• _EXERCISE_
Review the listing and copy each line that holds the word "clipboard".

Start of INFORMATION SHOWN

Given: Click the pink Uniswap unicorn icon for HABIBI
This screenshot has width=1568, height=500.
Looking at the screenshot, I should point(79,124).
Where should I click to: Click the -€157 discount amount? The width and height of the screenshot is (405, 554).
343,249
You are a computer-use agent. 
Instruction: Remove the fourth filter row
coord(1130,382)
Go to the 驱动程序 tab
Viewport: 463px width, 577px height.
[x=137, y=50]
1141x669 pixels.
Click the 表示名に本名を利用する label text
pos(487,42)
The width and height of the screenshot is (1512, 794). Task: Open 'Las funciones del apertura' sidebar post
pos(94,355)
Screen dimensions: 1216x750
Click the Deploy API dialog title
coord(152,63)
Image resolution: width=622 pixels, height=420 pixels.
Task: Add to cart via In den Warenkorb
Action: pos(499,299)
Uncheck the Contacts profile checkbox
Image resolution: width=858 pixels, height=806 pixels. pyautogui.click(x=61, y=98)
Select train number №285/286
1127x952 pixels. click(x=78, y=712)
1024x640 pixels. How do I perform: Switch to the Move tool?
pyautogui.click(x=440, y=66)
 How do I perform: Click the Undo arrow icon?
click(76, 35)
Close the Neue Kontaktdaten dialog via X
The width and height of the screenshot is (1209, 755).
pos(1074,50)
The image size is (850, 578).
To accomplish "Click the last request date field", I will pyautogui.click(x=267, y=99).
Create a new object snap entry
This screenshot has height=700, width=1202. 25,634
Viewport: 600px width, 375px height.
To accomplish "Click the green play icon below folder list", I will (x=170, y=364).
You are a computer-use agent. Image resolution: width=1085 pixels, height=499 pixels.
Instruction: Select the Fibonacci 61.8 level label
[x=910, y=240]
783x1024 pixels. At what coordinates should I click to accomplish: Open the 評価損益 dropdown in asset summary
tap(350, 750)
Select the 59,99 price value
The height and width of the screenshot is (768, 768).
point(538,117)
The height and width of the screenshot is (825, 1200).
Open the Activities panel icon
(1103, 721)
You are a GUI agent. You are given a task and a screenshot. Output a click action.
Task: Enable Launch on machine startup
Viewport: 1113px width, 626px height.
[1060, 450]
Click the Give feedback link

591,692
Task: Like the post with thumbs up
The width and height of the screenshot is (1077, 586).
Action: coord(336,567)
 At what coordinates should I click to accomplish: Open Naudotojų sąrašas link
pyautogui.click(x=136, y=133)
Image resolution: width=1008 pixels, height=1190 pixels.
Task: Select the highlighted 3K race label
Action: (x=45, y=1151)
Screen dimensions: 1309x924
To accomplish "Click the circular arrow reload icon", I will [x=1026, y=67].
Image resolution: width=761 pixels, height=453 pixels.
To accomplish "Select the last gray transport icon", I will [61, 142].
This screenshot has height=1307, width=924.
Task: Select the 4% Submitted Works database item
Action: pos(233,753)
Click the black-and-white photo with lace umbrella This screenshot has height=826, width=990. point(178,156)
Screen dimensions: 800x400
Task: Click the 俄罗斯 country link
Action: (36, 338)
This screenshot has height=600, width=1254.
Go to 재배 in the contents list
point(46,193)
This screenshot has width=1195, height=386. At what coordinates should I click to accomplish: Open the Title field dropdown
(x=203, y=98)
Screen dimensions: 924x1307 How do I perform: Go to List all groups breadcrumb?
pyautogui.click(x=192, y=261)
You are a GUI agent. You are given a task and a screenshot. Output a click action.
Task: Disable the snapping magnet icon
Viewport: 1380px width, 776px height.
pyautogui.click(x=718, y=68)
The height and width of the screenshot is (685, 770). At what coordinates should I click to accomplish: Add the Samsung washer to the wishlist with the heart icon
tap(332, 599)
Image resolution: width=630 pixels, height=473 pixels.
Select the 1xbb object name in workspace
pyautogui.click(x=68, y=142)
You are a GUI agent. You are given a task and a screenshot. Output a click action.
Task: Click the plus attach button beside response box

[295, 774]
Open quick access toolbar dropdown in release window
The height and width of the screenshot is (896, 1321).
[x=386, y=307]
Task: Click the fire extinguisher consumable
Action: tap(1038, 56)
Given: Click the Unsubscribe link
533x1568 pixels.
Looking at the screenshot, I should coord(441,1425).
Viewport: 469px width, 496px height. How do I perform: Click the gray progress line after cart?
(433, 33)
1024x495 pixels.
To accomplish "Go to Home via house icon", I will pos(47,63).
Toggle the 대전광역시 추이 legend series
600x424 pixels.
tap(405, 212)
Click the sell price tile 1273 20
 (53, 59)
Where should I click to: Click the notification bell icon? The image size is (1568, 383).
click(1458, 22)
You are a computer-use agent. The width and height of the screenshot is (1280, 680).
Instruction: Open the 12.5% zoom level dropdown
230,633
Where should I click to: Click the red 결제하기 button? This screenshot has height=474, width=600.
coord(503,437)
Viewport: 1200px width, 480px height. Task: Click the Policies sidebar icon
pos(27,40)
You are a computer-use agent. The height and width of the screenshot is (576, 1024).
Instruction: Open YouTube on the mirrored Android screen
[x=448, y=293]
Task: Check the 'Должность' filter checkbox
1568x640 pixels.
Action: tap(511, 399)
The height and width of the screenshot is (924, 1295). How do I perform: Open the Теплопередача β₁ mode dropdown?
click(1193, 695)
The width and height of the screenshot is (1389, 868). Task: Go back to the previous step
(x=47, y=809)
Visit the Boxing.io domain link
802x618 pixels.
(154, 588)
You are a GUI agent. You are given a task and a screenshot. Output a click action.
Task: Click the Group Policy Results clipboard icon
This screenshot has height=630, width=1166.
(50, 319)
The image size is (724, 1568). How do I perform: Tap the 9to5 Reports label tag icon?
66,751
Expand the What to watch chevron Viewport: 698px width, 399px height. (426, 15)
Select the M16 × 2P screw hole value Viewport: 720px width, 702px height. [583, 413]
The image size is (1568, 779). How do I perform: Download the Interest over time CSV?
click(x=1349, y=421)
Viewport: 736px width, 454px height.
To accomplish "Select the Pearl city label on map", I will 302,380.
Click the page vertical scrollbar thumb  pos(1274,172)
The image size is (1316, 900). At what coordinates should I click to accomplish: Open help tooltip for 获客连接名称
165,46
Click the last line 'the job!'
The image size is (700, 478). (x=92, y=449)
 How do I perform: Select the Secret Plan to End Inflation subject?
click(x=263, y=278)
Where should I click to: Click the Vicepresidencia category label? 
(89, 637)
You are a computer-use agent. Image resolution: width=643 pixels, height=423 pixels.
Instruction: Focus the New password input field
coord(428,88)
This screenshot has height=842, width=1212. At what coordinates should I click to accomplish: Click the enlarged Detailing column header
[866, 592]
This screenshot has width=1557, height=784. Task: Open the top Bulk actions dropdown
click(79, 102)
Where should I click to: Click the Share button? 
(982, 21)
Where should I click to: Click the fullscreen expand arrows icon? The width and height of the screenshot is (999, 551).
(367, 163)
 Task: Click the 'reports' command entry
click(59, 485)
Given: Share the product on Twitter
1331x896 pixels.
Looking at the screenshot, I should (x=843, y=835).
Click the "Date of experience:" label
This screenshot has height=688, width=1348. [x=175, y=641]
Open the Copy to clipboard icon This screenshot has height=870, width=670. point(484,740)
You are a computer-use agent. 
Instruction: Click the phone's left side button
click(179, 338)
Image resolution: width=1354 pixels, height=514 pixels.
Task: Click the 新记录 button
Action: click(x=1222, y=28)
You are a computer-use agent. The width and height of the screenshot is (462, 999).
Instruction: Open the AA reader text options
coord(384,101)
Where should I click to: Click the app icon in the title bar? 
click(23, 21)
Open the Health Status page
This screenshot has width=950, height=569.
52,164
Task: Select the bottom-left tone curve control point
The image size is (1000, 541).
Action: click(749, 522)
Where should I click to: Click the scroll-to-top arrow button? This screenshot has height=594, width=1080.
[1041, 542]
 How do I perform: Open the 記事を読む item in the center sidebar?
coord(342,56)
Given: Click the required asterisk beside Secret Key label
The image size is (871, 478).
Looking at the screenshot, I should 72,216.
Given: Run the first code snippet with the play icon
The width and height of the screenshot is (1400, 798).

End of INFORMATION SHOWN

• _RESULT FOR THIS EXERCISE_
Task: Click the Group Policy Results clipboard icon
Open the Copy to clipboard icon This screenshot has height=870, width=670. point(484,740)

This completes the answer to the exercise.